-- Data in this exercise --
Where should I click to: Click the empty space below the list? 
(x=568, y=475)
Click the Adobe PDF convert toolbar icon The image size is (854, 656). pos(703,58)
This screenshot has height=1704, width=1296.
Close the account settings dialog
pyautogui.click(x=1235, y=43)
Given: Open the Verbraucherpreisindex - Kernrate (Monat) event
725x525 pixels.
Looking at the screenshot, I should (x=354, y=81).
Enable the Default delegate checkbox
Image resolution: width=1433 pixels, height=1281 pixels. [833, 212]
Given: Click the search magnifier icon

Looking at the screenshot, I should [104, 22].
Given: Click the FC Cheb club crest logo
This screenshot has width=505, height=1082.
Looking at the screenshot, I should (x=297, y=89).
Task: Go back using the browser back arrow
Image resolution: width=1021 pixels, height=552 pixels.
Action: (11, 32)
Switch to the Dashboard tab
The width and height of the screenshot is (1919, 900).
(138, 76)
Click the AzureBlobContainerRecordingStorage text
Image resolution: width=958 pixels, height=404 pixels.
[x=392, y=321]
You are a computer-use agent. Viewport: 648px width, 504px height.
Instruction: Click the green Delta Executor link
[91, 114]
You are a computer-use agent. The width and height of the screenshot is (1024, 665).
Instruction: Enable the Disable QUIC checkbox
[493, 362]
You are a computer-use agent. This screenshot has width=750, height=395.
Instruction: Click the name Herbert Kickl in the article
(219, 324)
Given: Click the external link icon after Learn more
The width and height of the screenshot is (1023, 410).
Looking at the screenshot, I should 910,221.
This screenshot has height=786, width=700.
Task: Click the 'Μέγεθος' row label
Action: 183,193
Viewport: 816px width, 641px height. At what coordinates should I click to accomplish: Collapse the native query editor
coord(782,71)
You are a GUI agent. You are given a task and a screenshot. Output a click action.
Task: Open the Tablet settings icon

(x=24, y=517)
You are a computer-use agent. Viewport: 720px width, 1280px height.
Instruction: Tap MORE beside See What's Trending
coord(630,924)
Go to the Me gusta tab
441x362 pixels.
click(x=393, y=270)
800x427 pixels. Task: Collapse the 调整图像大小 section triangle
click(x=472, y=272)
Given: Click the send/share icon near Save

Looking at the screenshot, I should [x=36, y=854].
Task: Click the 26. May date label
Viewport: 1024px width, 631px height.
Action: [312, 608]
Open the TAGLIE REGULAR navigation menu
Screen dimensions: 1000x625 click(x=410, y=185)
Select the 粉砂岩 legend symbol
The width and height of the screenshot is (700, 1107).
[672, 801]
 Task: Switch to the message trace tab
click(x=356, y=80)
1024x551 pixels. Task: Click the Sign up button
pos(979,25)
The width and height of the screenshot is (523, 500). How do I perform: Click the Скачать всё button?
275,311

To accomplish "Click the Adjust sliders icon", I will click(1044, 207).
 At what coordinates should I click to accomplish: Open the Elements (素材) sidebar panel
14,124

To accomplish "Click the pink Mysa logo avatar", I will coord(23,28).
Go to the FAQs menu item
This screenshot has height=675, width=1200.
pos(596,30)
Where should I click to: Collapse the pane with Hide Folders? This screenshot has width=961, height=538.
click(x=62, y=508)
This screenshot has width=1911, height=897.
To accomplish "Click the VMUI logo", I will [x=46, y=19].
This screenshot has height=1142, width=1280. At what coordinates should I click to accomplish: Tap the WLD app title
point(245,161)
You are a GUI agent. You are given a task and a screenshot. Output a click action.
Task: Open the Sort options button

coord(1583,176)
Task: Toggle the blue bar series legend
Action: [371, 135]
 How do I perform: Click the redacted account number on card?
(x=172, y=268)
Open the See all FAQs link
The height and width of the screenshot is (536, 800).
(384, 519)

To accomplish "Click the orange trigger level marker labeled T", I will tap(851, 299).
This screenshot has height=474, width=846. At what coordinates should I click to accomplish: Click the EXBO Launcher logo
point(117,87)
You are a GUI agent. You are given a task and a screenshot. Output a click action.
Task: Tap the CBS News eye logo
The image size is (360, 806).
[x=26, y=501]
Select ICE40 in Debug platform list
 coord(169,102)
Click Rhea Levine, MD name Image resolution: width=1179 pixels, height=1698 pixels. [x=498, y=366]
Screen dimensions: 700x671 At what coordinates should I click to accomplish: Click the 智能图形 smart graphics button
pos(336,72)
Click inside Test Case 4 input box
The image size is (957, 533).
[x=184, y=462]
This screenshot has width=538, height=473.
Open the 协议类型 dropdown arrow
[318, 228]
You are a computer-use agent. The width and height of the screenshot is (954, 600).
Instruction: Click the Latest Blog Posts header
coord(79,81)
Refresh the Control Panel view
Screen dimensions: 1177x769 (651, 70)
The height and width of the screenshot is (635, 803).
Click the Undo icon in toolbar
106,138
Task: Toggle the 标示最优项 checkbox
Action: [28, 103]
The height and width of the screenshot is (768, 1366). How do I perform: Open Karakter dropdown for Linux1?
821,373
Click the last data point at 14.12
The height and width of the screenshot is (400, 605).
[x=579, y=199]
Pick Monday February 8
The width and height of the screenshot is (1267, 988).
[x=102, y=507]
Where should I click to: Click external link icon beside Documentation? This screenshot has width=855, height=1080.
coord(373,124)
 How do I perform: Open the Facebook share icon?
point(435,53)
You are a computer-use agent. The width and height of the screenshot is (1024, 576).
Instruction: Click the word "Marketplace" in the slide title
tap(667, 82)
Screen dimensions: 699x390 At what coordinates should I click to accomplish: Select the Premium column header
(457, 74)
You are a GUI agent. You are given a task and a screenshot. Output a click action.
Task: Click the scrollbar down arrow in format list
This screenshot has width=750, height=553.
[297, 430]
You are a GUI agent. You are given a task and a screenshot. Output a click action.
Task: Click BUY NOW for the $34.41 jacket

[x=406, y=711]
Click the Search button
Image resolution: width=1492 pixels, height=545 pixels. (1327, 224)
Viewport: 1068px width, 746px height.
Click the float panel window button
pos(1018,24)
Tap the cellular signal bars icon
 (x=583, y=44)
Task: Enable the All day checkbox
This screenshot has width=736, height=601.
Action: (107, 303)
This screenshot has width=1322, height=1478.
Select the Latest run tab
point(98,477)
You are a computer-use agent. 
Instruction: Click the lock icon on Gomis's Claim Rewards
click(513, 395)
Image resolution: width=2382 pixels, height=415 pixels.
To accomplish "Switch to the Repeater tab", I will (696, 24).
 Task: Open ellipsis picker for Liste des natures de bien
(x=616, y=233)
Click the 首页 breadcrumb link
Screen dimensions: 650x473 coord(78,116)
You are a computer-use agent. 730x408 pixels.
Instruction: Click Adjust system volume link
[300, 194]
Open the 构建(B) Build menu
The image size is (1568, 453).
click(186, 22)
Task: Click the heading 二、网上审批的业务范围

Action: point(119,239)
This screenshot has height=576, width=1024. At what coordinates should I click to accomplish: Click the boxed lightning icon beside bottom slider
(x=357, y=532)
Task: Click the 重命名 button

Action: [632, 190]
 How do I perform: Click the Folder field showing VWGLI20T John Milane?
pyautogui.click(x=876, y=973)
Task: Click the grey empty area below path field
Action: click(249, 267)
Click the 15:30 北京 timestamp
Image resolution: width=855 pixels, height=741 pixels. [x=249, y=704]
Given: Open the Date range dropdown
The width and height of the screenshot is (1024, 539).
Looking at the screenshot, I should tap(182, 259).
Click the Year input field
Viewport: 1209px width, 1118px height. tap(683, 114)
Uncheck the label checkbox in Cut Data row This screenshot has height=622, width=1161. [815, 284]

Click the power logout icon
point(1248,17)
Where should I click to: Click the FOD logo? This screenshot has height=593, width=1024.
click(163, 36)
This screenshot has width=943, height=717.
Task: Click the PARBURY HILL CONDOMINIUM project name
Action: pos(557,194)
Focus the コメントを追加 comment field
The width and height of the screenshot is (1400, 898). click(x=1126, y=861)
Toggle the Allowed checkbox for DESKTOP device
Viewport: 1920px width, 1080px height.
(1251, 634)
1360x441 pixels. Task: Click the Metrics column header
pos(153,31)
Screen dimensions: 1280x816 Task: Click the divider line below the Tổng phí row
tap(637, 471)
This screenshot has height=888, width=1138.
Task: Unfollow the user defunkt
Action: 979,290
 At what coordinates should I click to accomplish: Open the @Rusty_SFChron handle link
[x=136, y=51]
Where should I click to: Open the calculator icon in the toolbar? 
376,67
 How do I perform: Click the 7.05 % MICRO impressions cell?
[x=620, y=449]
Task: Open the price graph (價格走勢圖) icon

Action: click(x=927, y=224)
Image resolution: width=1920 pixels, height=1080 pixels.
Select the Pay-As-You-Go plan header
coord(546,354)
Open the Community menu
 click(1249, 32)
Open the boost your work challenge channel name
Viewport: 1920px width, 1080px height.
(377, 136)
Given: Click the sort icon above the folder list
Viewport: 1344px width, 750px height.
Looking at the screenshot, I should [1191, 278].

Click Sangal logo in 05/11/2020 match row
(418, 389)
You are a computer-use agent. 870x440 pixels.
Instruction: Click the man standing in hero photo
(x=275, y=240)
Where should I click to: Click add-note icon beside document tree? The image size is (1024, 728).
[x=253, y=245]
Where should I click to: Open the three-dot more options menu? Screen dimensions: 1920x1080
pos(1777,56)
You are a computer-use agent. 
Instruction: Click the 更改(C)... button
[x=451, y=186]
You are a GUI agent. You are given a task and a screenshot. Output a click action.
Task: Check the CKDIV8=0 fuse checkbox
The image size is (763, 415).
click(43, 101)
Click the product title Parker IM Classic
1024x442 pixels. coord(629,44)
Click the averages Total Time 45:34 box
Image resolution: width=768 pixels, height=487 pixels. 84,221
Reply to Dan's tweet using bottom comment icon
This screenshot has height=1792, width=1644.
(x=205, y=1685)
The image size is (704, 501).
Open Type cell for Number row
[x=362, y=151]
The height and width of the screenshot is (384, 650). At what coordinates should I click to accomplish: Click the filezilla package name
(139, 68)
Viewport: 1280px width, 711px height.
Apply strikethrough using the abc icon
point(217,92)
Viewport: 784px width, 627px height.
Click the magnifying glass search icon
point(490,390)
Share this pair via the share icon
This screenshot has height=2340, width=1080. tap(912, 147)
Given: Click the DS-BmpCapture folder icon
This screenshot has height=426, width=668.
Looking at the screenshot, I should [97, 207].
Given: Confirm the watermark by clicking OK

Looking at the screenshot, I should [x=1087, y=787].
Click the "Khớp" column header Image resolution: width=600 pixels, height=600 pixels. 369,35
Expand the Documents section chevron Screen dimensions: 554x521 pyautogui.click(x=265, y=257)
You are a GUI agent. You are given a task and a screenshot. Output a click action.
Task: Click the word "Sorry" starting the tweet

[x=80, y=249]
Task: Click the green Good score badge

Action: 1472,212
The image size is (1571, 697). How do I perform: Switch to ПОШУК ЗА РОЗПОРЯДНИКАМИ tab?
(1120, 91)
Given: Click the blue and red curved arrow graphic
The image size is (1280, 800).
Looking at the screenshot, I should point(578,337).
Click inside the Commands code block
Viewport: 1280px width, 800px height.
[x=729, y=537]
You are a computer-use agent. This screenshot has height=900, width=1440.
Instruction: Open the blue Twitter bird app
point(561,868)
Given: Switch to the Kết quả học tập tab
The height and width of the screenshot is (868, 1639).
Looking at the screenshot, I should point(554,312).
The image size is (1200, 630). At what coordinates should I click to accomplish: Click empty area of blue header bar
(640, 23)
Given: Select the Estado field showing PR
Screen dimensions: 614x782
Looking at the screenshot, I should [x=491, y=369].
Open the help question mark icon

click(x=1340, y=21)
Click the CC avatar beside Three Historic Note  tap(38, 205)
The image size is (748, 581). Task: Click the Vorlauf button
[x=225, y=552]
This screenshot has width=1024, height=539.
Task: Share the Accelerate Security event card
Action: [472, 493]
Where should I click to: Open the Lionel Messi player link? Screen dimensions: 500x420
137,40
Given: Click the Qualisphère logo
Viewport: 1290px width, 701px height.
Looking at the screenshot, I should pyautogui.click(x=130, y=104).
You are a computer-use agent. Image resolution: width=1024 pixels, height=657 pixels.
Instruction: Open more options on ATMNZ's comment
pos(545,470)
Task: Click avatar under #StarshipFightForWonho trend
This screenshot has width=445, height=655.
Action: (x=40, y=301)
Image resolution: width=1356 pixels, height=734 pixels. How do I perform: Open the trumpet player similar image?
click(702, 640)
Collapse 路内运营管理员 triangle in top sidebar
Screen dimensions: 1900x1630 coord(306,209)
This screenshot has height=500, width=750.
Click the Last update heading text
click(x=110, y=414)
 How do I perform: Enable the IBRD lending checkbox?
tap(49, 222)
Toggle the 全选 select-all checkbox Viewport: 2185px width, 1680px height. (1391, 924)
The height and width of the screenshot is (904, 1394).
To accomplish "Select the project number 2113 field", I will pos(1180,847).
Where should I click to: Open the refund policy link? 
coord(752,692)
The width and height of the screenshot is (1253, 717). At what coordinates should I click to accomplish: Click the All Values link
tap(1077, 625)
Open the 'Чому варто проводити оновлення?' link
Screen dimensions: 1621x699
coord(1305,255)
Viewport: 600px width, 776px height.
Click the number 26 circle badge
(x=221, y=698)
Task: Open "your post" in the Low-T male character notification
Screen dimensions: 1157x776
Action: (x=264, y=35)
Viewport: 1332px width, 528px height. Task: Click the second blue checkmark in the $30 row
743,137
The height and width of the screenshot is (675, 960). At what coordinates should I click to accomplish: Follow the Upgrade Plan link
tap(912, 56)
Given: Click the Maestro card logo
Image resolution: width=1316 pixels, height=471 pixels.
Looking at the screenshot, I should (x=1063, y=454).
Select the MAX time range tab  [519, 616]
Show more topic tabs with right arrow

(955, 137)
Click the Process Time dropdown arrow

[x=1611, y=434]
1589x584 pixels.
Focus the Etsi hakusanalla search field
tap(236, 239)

-- Assignment --
Pull out all lines of the data with the string "will".

-- Solution to this problem --
To accomplish "Click the Adjust sliders icon", I will click(1044, 207).
To accomplish "Click the pink Mysa logo avatar", I will coord(23,28).
To accomplish "Click the VMUI logo", I will [x=46, y=19].
To accomplish "Click the orange trigger level marker labeled T", I will tap(851, 299).
To accomplish "Switch to the Repeater tab", I will (696, 24).
To accomplish "Select the project number 2113 field", I will pos(1180,847).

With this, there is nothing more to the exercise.